Brief:
Take the line containing "Viewport: 654px width, 451px" and all lines after it, through the end of the material, and repeat them exactly, pictures left out.

Records for processing:

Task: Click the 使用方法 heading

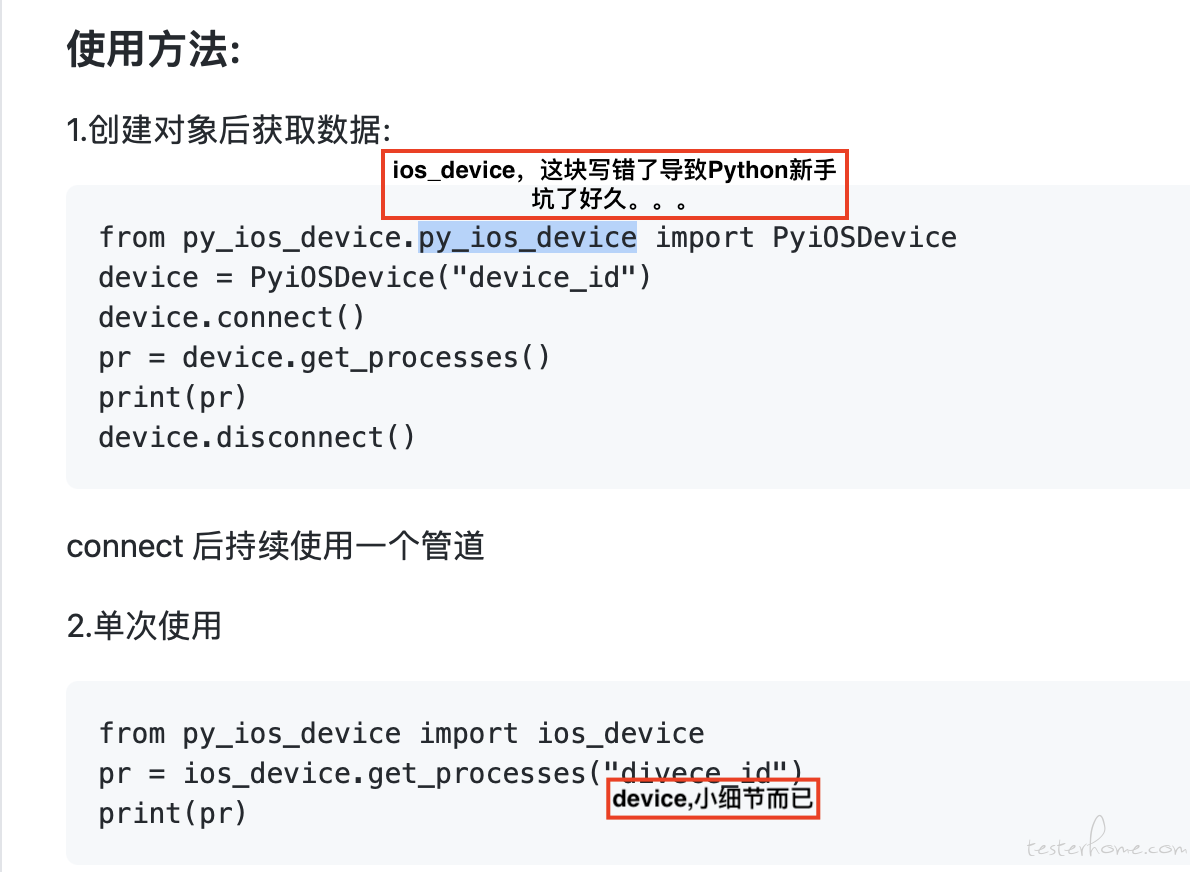Action: (154, 50)
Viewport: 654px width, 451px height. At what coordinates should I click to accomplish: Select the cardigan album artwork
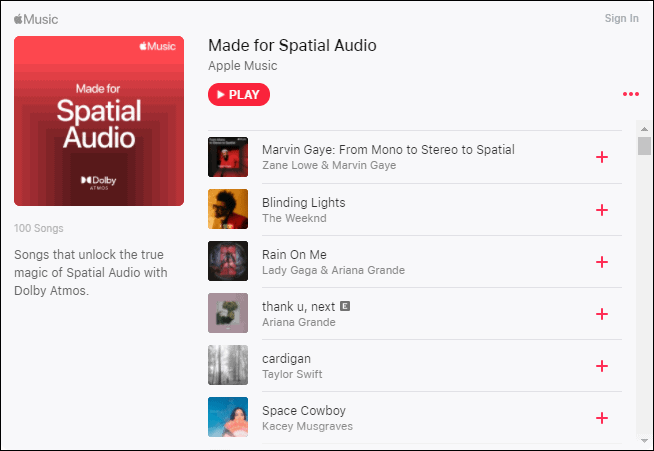pos(228,365)
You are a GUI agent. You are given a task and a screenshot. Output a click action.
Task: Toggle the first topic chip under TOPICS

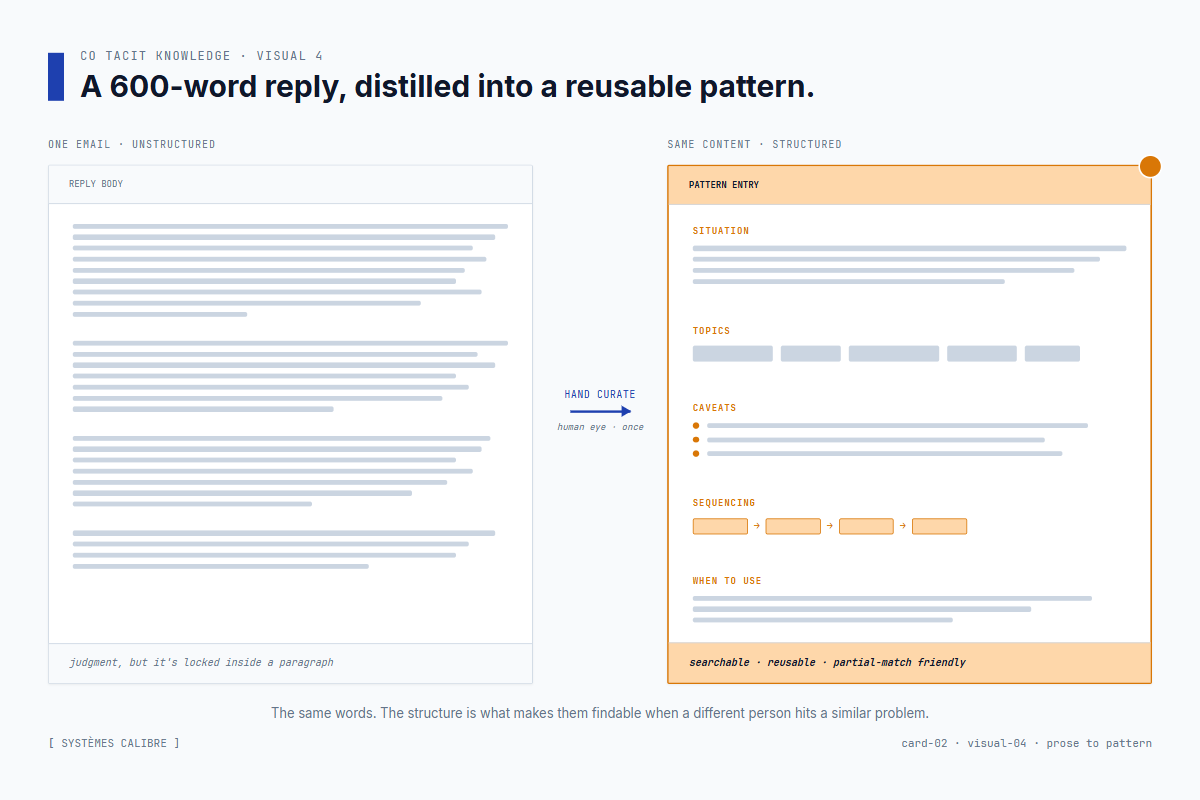732,353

Solution:
Viewport: 654px width, 451px height. At what coordinates should I click to accomplish: Select the cardigan album artwork
pos(228,365)
You are a GUI agent. You are given a task and a screenshot. Output a click action.
Task: Toggle the first topic chip under TOPICS

732,353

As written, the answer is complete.